Second, if you filter the Fourier transform of an image by passing it through a partially opaque surface, that is the same as performing a convolution.
Third, you can tile multiple kernels into a single filter and apply them to a padded version of the original image. This mimics the behavior of a multiple kernel system that would normally produce a multi-channel output by creating one that outputs a tiled equivalent as shown here:
The multi-channel output of a traditional convolution layer can be mimicked using tiling in an optical system
So by calculating the desired kernels using traditional machine learning techniques, they can be used to create a custom filter — in the form of a phase mask of varying thickness — that can be added to the middle of the 4f system to instantly perform the convolutions as the light passes through the device.
Training and Implementing the Optical Convolution Layer
One limitation of the proposed optical system is that the hardware filter has to be fabricated based on the trained weights. So it isn’t practical to use the system to train itself. Training is done by using a simulation of the system. Once the needed final weights are determined they are used to fabricate a phase mask (a filter with varying thickness that alters the phase of the light passing through it) with 16 possible values, that can be placed in-line with the 4f optical pipeline.

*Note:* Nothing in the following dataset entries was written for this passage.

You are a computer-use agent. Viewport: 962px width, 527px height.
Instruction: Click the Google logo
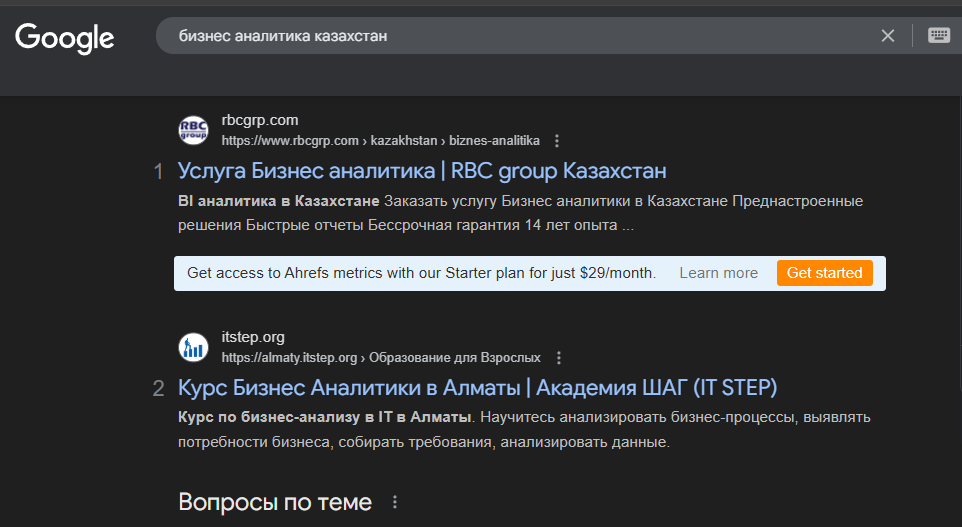tap(64, 38)
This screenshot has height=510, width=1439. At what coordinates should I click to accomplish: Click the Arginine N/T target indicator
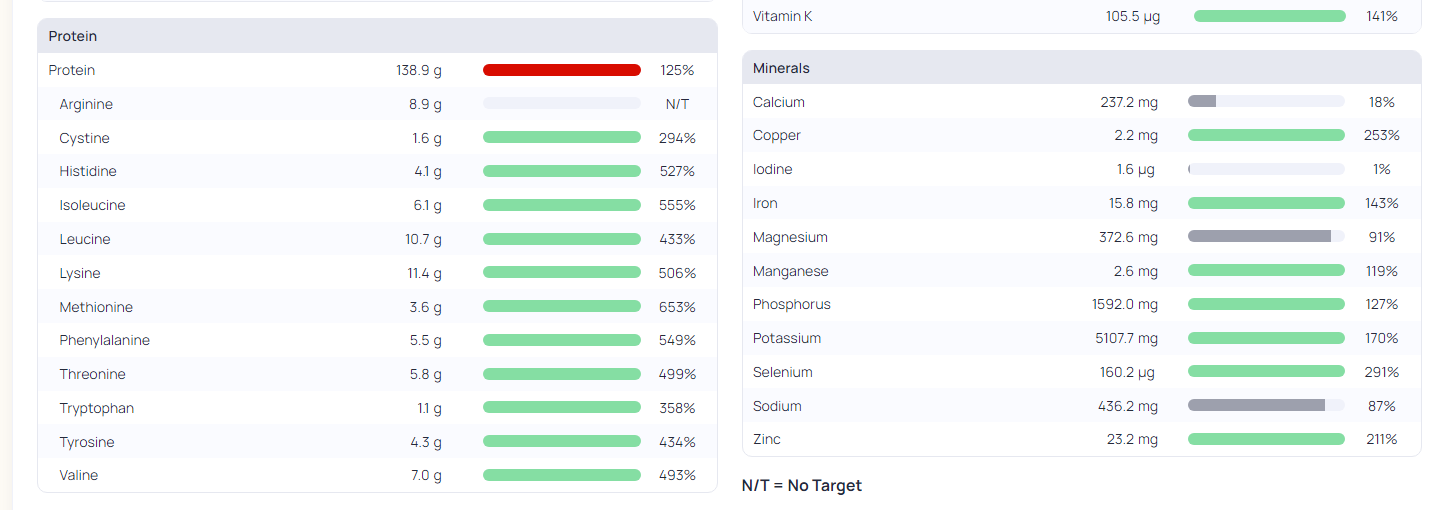pos(677,104)
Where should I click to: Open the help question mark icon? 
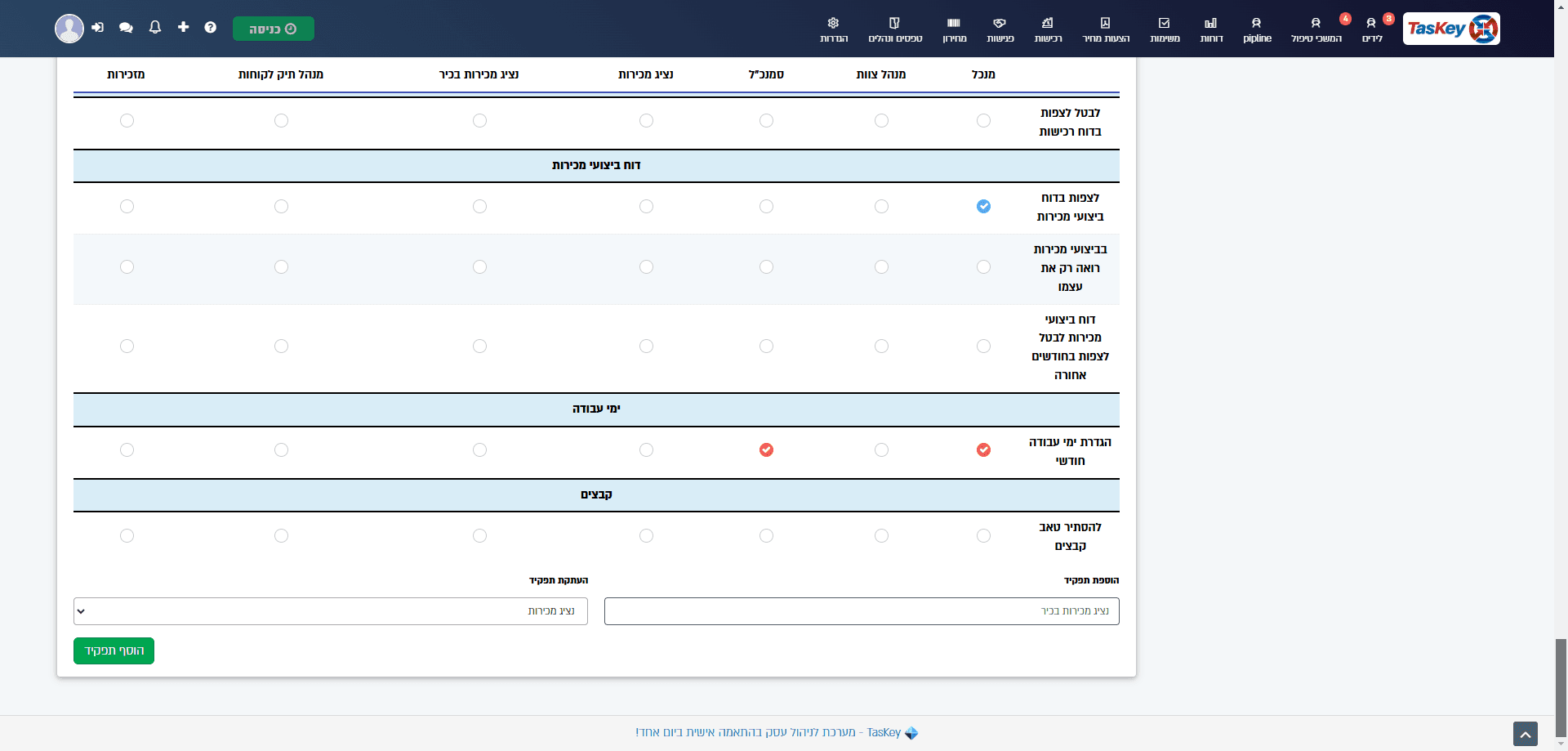(211, 28)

The learned weights are used to create a mask template, which is then fabricated into a mask of varying thickness
Evaluating Performance of the Hybrid Optical-Electronic Camera System
The Stanford team evaluated the performance of their solution in both simulation and using their physical prototype. They tested it both as a way to create a standalone optical correlator using Google’s QuickDraw dataset and as the first layer of a two-layer neural network, which was combined with a fully connected layer to do basic object recognition using the CIFAR-10 dataset. Even after allowing for the limitation of an optical system that all weights need to be non-negative, as a correlator, the system achieved accuracy between 70 percent and 80 percent. That’s similar to that of a more-traditional convolutional layer created using standard machine learning techniques, but without needing to have powered computing elements to perform the convolutions. Similarly, the two-layer solution using a hybrid optical-electronic first layer achieved a performance of about 50 percent on CIFAR-10, about the same as a traditional two-layer network, but with a tiny fraction of the computing power — and therefore electrical power — of the typical solution.
While the current prototype is bulky and requires a monochrome light source as well as only working with grayscale images, the team has already started thinking about how to extend it to work under more typical lighting conditions and with full-color images. Similarly, the 4f system itself could potentially be reduced in size by using flat diffractive optical elements to replace the current lenses.